» DATASET RECORDS

============================================================

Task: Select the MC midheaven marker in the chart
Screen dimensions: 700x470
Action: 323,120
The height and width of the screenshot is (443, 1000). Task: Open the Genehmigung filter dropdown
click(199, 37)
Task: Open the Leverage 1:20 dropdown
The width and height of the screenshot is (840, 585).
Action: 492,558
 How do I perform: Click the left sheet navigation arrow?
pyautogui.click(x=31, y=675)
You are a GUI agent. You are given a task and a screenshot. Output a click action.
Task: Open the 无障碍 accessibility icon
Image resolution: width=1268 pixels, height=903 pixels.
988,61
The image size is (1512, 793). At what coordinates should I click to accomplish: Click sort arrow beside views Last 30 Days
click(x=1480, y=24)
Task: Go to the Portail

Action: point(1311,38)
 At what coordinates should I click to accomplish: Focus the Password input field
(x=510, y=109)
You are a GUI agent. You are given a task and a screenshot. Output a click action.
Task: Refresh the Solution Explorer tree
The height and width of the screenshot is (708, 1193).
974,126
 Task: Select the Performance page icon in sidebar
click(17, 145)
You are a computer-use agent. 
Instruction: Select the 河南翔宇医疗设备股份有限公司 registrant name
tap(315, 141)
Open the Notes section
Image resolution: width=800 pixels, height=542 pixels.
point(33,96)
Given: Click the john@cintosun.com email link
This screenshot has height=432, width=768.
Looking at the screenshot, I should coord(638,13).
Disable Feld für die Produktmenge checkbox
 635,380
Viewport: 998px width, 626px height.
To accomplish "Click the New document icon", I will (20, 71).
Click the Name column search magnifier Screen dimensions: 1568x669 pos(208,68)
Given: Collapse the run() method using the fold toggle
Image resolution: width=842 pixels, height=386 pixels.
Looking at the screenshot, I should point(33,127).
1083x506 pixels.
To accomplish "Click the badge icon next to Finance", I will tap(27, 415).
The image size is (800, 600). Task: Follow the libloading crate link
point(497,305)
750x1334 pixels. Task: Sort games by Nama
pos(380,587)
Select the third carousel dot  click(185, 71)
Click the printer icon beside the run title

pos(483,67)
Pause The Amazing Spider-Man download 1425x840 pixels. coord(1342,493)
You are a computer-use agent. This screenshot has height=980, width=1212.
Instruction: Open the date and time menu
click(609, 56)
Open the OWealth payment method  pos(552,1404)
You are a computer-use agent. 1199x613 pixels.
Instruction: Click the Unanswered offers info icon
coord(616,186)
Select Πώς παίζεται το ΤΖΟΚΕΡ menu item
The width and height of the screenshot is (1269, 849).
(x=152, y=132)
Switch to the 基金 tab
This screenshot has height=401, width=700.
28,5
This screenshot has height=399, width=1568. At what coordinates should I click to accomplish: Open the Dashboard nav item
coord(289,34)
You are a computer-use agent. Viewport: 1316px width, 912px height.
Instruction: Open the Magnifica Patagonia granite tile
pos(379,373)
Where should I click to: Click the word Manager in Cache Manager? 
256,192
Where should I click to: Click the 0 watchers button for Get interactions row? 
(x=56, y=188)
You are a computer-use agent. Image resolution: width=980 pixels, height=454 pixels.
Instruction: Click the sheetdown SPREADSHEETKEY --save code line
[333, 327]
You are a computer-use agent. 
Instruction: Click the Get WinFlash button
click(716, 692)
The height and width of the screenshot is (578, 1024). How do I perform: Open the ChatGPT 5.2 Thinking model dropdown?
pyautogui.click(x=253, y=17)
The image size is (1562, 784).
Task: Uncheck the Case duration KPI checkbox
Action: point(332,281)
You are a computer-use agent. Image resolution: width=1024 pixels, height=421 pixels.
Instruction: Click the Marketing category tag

============================================================

» REQUIRED ACTION
Reproduce, exactly and with both ends included, every line from the one that contains "The image size is (800, 600)." to the end of the listing above.

» TASK RESPONSE
The image size is (800, 600). Task: Follow the libloading crate link
point(497,305)
750x1334 pixels. Task: Sort games by Nama
pos(380,587)
Select the third carousel dot  click(185, 71)
Click the printer icon beside the run title

pos(483,67)
Pause The Amazing Spider-Man download 1425x840 pixels. coord(1342,493)
You are a computer-use agent. This screenshot has height=980, width=1212.
Instruction: Open the date and time menu
click(609, 56)
Open the OWealth payment method  pos(552,1404)
You are a computer-use agent. 1199x613 pixels.
Instruction: Click the Unanswered offers info icon
coord(616,186)
Select Πώς παίζεται το ΤΖΟΚΕΡ menu item
The width and height of the screenshot is (1269, 849).
(x=152, y=132)
Switch to the 基金 tab
This screenshot has height=401, width=700.
28,5
This screenshot has height=399, width=1568. At what coordinates should I click to accomplish: Open the Dashboard nav item
coord(289,34)
You are a computer-use agent. Viewport: 1316px width, 912px height.
Instruction: Open the Magnifica Patagonia granite tile
pos(379,373)
Where should I click to: Click the word Manager in Cache Manager? 
256,192
Where should I click to: Click the 0 watchers button for Get interactions row? 
(x=56, y=188)
You are a computer-use agent. Image resolution: width=980 pixels, height=454 pixels.
Instruction: Click the sheetdown SPREADSHEETKEY --save code line
[333, 327]
You are a computer-use agent. 
Instruction: Click the Get WinFlash button
click(716, 692)
The height and width of the screenshot is (578, 1024). How do I perform: Open the ChatGPT 5.2 Thinking model dropdown?
pyautogui.click(x=253, y=17)
The image size is (1562, 784).
Task: Uncheck the Case duration KPI checkbox
Action: point(332,281)
You are a computer-use agent. Image resolution: width=1024 pixels, height=421 pixels.
Instruction: Click the Marketing category tag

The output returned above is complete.